When ramped up to full production, the mine is expected to produce around six million tonnes per annum of low-ash, high-energy, low-sulphur thermal coal and Pulverised Coal Injection (PCI) material.
The first of the mine’s three continuous miners began cutting coal yesterday.
Initial production from these continuous miners will be between 0.5 and 0.7 million tonnes per annum.
The remaining 5.3 million tonnes per annum will eventually be gathered through longwall mining as part of a second development stage.
“This is a very significant day for Whitehaven Coal and the broader Narrabri community,” the company’s managing director Tony Haggarty said in a statement.
“During the past three years, Whitehaven has invested approximately $227 million to deliver a modern underground mine with the highest safety levels and most efficient mining practices available.”
According to Haggarty, the condition of the ground at the project site had caused delays and increased costs when constructing the drifts to access the coal seam.
“However, the remainder of the project has been developed on time and on budget,” he said.
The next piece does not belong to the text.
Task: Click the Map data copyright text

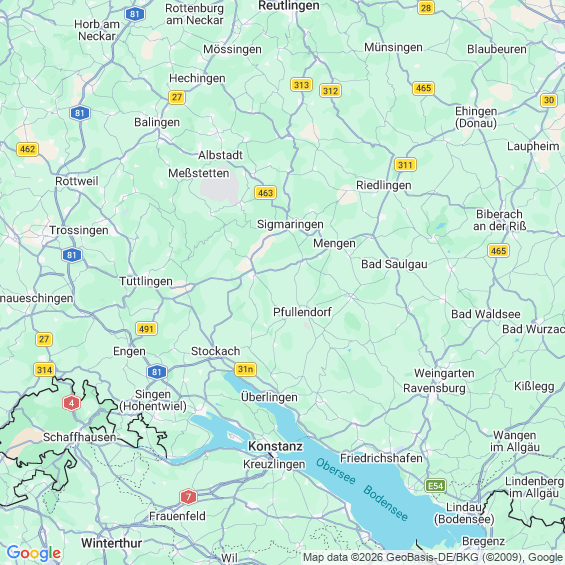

A rail loop and coal handling and processing equipment have also been established on site to allow transport to Newcastle for export.
According to the company, more than 120 people and 25 contracting businesses were employed during the construction and development phase.
The mine is expected to employ 208 full-time workers when it moves into full production.
Full time employment is expected to rise to 208 as the mine moves into full production.